Opening hours: Mon-Thurs 2pm-midnight, Fri 2pm-1am, Sat noon-1am and Sun noon-midnight

Ölkaféet

This is one of the most popular pubs in the Möllan neighbourhood, and that’s not just because it’s the unofficial supporters bar of the local football team, Malmö FF.

They’re cheap and cheerful, with reasonably priced pub grub, a heated outdoor seating area with views over the Möllan square and football matches on the TV, if that’s your kind of thing.

They even have a small library, a gallery wall with works by local artists, and board games like backgammon, checkers and chess, which you can borrow.

If there are no seats (it can get busy on the weekend), Vegan Bar next door is a good alternative, even for non-vegans.

A standard 50cl beer (veckans öl or “beer of the week”, despite the fact it hasn’t changed in years) costs around 65 kronor, with a burger costing around 140 kronor.

Address: Södra Skolgatan 43 – or just walk to the Möllevångstorget square and look for the bright blue awnings.

Opening hours: All days 10am-1am

Rex Pizzeria

Rex, on Nobelvägen, is probably the best example of a classic Swedish pizzeria that you can find in Malmö.

A warning: leave any expectation of Italian-style pizzas at the door, as Rex is firmly in the Swedish-style fulpizza category.

Their pizzas, such as the Tropicana, with cheese, tomato, ham, banana and curry powder, almost make a Hawaiian pizza look tame – although you can get more normal pizza toppings too if banana and curry is a bit too wild for you. They also have vegetarian and vegan options, for groups with allergies or other dietary restrictions.

Pizzas aside, Rex is also a popular pub with cheap drinks, shuffleboard and pool tables, and a nice outdoor serving area in summer. They often host quizzes, standup or other entertainment in their event room in the basement.

Beers cost around 60 kronor and pizzas range from 70 to 140 kronor.

Address: Nobelvägen 107

Opening hours: Tues-Sat 11am-1am, Sun-Mon 11am-11pm

Azalee

If you’re looking for a cheap bar which also provides the evening’s entertainment, Azalee’s your best bet.

This bar is a bizarre mix of casino, karaoke bar and pub, and an evening of karaoke here is equally as entertaining whether you’re getting up on stage yourself or just listening to the other guests get progressively worse at singing as the night goes on.

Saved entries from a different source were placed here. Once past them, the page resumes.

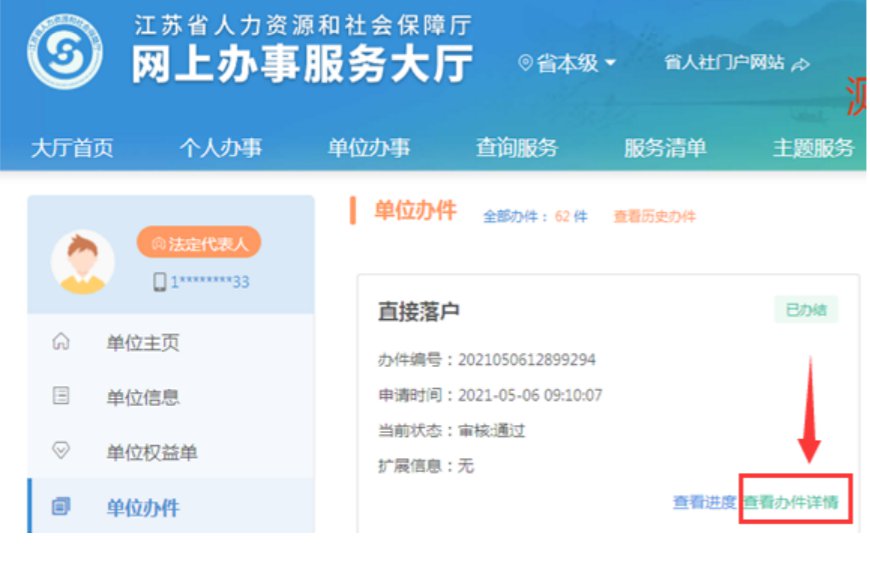Click the location pin icon by 省本级
Viewport: 870px width, 569px height.
[525, 63]
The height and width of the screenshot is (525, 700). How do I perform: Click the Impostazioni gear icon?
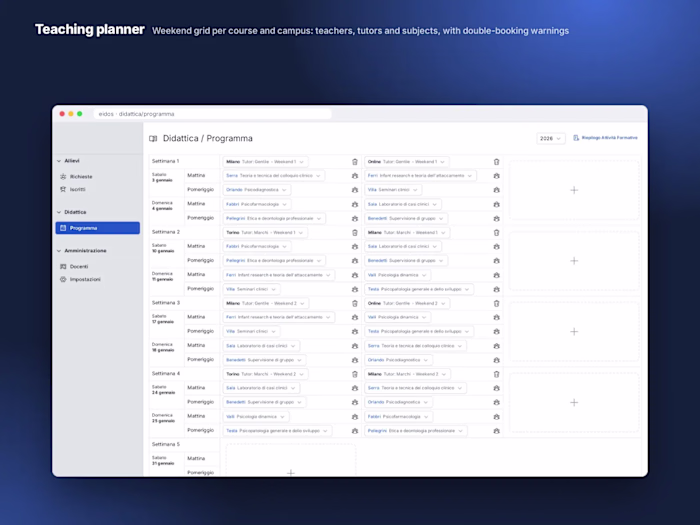pos(63,279)
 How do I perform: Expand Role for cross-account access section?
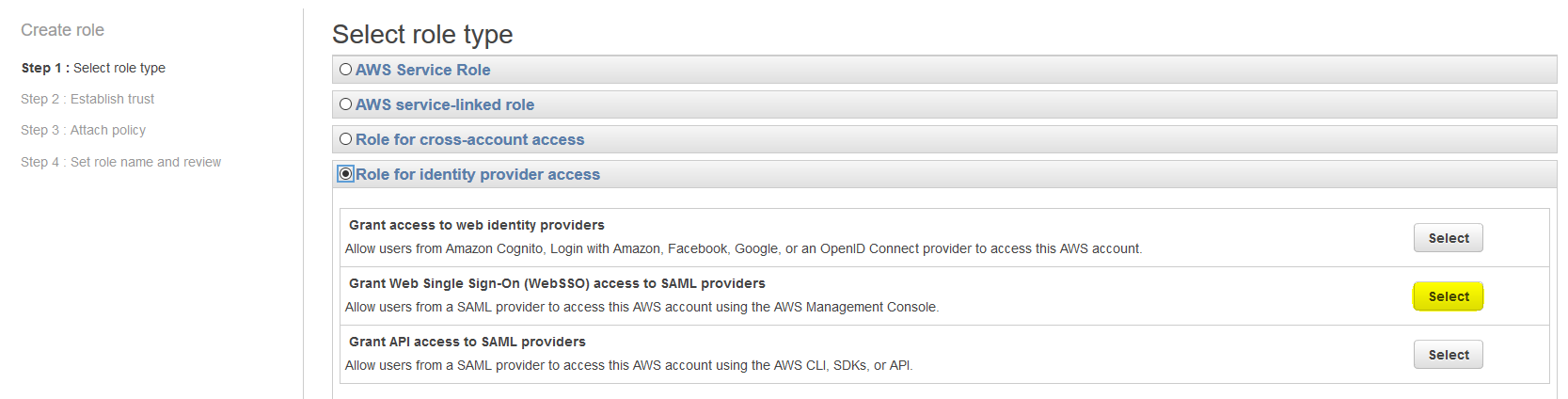tap(470, 139)
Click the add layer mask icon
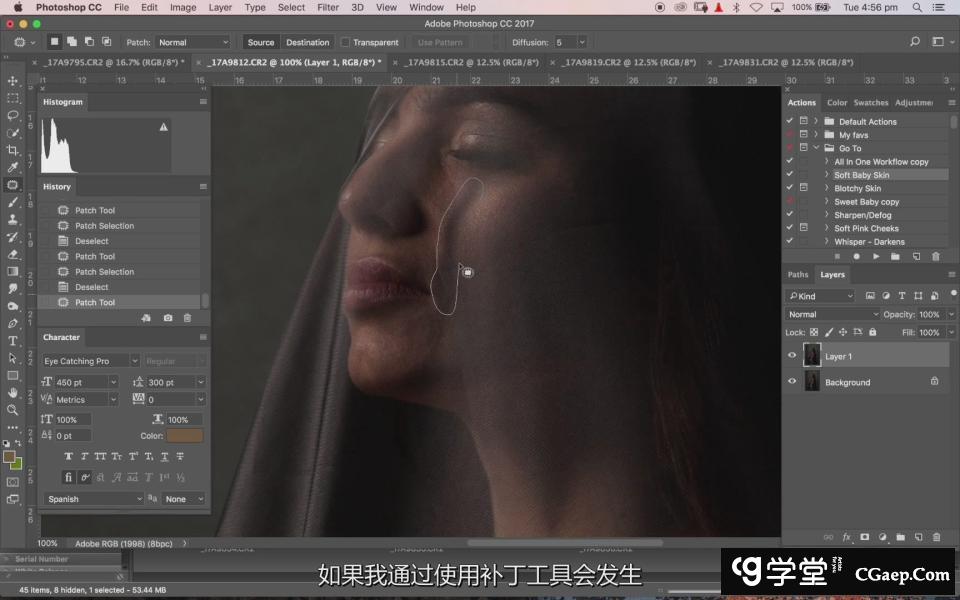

They offer classic pub fare at around 150-200 kronor and reasonably priced drinks.

Address: Claesgatan 8

Opening hours: Weds-Tors 4pm-1am, Fre-Sat 4pm-3am

Karaoke: Weds and Thurs, 8pm-1am, Friday and Saturday 8pm-3am

Blackjack Weds-Sat 6pm-close

Entry fee: 50kr after 11pm on weekends

Lion Bar

The picturesque Lilla Torg area of Malmö is not known for being cheap, but Lion Bar (a national chain) is an exception, offering a 40cl beer for under 40kr.

Food wise, they offer standard pub grub – nachos, buffalo wings, mozzarella sticks, burgers and so on – with deals on some food items.

Unsurprisingly, the prices rise if you stray from the special offers, particularly if ordering cocktails or wine.